▶ [RECORDS SHOWN]:
'''

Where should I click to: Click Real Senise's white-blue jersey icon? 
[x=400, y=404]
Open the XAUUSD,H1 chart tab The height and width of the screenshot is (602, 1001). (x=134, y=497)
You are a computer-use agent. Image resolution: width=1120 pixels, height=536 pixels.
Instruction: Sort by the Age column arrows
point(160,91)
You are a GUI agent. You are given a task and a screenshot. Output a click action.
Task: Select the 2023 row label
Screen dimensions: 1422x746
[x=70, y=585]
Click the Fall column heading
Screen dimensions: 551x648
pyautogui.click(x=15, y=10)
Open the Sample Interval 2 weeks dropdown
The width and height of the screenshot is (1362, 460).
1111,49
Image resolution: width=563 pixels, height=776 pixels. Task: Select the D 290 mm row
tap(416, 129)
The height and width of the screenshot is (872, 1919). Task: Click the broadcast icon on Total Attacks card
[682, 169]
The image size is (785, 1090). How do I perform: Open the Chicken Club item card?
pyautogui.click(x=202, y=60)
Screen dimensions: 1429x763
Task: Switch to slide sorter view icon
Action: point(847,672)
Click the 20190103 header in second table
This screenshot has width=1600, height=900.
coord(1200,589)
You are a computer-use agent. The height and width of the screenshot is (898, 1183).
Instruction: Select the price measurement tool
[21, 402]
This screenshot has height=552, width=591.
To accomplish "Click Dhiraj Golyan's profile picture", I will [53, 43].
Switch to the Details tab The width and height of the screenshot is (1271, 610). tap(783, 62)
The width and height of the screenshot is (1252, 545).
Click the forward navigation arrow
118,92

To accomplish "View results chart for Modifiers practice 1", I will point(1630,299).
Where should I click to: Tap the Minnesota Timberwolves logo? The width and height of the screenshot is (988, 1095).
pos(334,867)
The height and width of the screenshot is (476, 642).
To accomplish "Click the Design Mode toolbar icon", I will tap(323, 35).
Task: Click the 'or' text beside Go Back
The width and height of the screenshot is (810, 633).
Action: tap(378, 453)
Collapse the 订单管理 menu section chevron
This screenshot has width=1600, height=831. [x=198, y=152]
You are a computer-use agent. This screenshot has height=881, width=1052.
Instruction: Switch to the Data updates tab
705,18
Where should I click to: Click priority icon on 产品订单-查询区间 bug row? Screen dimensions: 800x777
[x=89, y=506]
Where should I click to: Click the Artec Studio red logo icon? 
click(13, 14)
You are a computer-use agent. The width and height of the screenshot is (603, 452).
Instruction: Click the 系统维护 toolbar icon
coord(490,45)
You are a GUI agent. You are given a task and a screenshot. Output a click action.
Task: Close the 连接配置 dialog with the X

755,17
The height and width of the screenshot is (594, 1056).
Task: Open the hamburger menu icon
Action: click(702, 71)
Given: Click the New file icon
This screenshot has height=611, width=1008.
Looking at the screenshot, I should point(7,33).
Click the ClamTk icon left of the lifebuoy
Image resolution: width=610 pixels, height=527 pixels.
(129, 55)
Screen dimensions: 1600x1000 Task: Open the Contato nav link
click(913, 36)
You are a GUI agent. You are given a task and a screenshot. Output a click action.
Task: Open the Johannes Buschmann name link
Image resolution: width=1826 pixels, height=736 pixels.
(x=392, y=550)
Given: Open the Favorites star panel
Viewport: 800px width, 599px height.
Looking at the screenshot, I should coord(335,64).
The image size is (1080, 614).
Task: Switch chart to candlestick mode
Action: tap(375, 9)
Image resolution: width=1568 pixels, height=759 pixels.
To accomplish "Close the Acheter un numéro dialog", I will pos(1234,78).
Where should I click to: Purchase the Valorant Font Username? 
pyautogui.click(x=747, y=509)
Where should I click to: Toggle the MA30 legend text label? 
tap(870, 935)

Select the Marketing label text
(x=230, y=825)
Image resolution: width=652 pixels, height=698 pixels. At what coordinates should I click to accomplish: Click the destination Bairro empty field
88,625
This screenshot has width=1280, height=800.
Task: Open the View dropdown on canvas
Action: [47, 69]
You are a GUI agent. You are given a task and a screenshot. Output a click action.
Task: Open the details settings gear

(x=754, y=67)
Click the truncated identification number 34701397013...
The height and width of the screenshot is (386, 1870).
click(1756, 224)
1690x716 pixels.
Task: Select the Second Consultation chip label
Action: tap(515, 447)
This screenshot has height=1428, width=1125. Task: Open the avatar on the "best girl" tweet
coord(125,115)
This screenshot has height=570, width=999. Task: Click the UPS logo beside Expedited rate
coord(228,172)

'''

▶ [AIM OF THE EXERCISE]:
Each line of the data is to be retyped exactly as shown.

▶ [RESULT OF THE EXERCISE]:
Where should I click to: Click Real Senise's white-blue jersey icon? 
[x=400, y=404]
Open the XAUUSD,H1 chart tab The height and width of the screenshot is (602, 1001). (x=134, y=497)
You are a computer-use agent. Image resolution: width=1120 pixels, height=536 pixels.
Instruction: Sort by the Age column arrows
point(160,91)
You are a GUI agent. You are given a task and a screenshot. Output a click action.
Task: Select the 2023 row label
Screen dimensions: 1422x746
[x=70, y=585]
Click the Fall column heading
Screen dimensions: 551x648
pyautogui.click(x=15, y=10)
Open the Sample Interval 2 weeks dropdown
The width and height of the screenshot is (1362, 460).
1111,49
Image resolution: width=563 pixels, height=776 pixels. Task: Select the D 290 mm row
tap(416, 129)
The height and width of the screenshot is (872, 1919). Task: Click the broadcast icon on Total Attacks card
[682, 169]
The image size is (785, 1090). How do I perform: Open the Chicken Club item card?
pyautogui.click(x=202, y=60)
Screen dimensions: 1429x763
Task: Switch to slide sorter view icon
Action: point(847,672)
Click the 20190103 header in second table
This screenshot has width=1600, height=900.
coord(1200,589)
You are a computer-use agent. The height and width of the screenshot is (898, 1183).
Instruction: Select the price measurement tool
[21, 402]
This screenshot has height=552, width=591.
To accomplish "Click Dhiraj Golyan's profile picture", I will [53, 43].
Switch to the Details tab The width and height of the screenshot is (1271, 610). tap(783, 62)
The width and height of the screenshot is (1252, 545).
Click the forward navigation arrow
118,92

To accomplish "View results chart for Modifiers practice 1", I will point(1630,299).
Where should I click to: Tap the Minnesota Timberwolves logo? The width and height of the screenshot is (988, 1095).
pos(334,867)
The height and width of the screenshot is (476, 642).
To accomplish "Click the Design Mode toolbar icon", I will tap(323, 35).
Task: Click the 'or' text beside Go Back
The width and height of the screenshot is (810, 633).
Action: tap(378, 453)
Collapse the 订单管理 menu section chevron
This screenshot has width=1600, height=831. [x=198, y=152]
You are a computer-use agent. This screenshot has height=881, width=1052.
Instruction: Switch to the Data updates tab
705,18
Where should I click to: Click priority icon on 产品订单-查询区间 bug row? Screen dimensions: 800x777
[x=89, y=506]
Where should I click to: Click the Artec Studio red logo icon? 
click(13, 14)
You are a computer-use agent. The width and height of the screenshot is (603, 452).
Instruction: Click the 系统维护 toolbar icon
coord(490,45)
You are a GUI agent. You are given a task and a screenshot. Output a click action.
Task: Close the 连接配置 dialog with the X

755,17
The height and width of the screenshot is (594, 1056).
Task: Open the hamburger menu icon
Action: click(702, 71)
Given: Click the New file icon
This screenshot has height=611, width=1008.
Looking at the screenshot, I should point(7,33).
Click the ClamTk icon left of the lifebuoy
Image resolution: width=610 pixels, height=527 pixels.
(129, 55)
Screen dimensions: 1600x1000 Task: Open the Contato nav link
click(913, 36)
You are a GUI agent. You are given a task and a screenshot. Output a click action.
Task: Open the Johannes Buschmann name link
Image resolution: width=1826 pixels, height=736 pixels.
(x=392, y=550)
Given: Open the Favorites star panel
Viewport: 800px width, 599px height.
Looking at the screenshot, I should coord(335,64).
The image size is (1080, 614).
Task: Switch chart to candlestick mode
Action: tap(375, 9)
Image resolution: width=1568 pixels, height=759 pixels.
To accomplish "Close the Acheter un numéro dialog", I will pos(1234,78).
Where should I click to: Purchase the Valorant Font Username? 
pyautogui.click(x=747, y=509)
Where should I click to: Toggle the MA30 legend text label? 
tap(870, 935)

Select the Marketing label text
(x=230, y=825)
Image resolution: width=652 pixels, height=698 pixels. At what coordinates should I click to accomplish: Click the destination Bairro empty field
88,625
This screenshot has width=1280, height=800.
Task: Open the View dropdown on canvas
Action: [47, 69]
You are a GUI agent. You are given a task and a screenshot. Output a click action.
Task: Open the details settings gear

(x=754, y=67)
Click the truncated identification number 34701397013...
The height and width of the screenshot is (386, 1870).
click(1756, 224)
1690x716 pixels.
Task: Select the Second Consultation chip label
Action: tap(515, 447)
This screenshot has height=1428, width=1125. Task: Open the avatar on the "best girl" tweet
coord(125,115)
This screenshot has height=570, width=999. Task: Click the UPS logo beside Expedited rate
coord(228,172)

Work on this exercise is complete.